O que é uma política de esquerda em Saúde e quais são as mudanças que é necessário operar nas correlativas funções do Estado e nos serviços públicos que lhe devem servir de suporte instrumental?

Uma política de esquerda em Saúde é termos provisão pública, financiamento público e gestão pública, ou é muito mais do que isso?

Uma política de esquerda em Saúde é continuarmos a alimentar o complexo médico-industrial, ou irmos mais além, e fazermos o caminho inverso, partindo dos resultados que queremos obter, seleccionando os processos que melhor se lhes adeqúem e ir reconfigurando o sistema em função das melhores evidências alternativas?

A centralidade do complexo médico-industrial na definição das políticas de saúde decorre da centralidade da doença nos critérios de distribuição dos recursos financeiros que lhe são atribuídos. É uma política baseada no post facto. È uma política que se deixa contaminar com as premissas de que se alimenta.

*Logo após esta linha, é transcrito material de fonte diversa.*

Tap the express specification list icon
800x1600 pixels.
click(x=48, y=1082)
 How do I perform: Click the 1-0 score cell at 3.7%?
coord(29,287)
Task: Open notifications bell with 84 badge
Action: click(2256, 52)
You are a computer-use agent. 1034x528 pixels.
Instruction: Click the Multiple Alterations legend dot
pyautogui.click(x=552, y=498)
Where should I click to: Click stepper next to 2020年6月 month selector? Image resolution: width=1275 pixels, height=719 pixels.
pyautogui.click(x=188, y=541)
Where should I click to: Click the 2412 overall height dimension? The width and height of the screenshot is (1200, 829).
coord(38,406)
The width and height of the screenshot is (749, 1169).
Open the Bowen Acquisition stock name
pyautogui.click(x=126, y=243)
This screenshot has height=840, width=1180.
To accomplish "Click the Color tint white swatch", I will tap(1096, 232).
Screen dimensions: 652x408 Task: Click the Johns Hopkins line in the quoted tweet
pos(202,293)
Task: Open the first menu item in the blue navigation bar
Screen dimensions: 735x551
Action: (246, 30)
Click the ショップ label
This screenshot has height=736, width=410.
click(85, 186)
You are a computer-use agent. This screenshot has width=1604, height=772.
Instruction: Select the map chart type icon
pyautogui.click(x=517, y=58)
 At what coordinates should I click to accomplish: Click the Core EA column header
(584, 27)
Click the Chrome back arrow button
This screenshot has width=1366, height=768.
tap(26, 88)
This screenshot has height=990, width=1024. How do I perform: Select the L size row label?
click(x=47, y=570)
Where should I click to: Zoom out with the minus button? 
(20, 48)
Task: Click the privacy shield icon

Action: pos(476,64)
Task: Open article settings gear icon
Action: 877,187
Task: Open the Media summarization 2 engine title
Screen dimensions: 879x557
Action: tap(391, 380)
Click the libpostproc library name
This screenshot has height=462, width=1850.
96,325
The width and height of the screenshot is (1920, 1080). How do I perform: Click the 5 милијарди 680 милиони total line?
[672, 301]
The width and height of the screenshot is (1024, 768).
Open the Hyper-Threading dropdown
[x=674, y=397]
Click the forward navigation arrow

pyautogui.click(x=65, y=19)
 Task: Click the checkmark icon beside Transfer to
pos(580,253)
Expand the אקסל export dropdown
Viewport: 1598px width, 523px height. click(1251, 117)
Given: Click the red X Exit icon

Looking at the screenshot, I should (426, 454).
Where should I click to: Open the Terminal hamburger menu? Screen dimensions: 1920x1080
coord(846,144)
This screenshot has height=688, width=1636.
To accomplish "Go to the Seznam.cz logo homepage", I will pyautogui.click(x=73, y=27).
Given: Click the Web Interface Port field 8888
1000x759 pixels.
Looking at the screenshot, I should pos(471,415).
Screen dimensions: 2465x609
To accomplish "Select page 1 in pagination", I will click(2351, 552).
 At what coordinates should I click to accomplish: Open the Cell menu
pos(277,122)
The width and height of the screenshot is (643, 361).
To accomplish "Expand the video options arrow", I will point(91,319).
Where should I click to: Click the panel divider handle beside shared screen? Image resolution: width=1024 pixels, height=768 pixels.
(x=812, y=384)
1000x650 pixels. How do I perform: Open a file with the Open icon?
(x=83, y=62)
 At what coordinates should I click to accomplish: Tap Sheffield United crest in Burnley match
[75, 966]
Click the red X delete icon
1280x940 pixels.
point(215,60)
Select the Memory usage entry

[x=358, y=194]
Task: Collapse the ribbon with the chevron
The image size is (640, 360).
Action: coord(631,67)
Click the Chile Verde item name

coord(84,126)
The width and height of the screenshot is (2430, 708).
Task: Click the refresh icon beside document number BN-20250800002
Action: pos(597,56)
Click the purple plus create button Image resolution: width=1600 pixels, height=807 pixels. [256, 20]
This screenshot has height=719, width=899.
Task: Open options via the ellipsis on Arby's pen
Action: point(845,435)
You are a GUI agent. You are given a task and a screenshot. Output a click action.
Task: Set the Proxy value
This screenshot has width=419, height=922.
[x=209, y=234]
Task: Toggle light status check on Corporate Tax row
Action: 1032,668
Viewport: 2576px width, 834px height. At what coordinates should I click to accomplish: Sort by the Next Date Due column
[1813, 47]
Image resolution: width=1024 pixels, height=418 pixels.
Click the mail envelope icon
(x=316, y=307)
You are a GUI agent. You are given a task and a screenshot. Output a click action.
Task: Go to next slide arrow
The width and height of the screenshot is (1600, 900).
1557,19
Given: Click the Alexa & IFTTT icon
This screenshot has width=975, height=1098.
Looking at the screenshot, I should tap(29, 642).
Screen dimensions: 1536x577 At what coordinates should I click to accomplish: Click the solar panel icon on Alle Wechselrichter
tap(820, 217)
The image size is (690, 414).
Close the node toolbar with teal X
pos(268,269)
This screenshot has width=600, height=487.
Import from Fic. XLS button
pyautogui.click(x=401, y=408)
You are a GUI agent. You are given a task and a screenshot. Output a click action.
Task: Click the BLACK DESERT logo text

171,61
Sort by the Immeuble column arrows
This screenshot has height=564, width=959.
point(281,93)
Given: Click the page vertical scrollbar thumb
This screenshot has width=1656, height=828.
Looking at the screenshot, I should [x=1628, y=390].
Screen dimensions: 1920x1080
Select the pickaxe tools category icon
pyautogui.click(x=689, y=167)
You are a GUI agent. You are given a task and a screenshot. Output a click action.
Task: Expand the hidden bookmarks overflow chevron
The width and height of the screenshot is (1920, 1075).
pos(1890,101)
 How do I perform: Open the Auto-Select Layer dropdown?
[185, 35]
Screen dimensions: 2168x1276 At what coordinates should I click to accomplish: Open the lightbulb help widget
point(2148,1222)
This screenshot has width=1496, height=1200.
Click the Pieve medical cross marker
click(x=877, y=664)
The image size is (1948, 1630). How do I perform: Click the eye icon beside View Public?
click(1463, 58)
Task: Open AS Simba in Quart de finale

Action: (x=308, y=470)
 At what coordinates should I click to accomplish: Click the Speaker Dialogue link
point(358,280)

Recentrar a política de saúde nos resultados seria dar prioridade à manutenção e protecção da saúde, de que o diagnóstico e tratamento fazem parte, enquanto resposta a um estado de excepção – estar doente.

Tenhamos presente que para uma esperança de vida à nascença de 80 anos, a esperança de vida sem doença é de 70 anos. E uma vez que em algum momento das nossas vidas havemos de adoecer, então a finalidade de uma política de saúde será adoecer o menor número de vezes possível, o mais tarde possível e com a menor gravidade possível.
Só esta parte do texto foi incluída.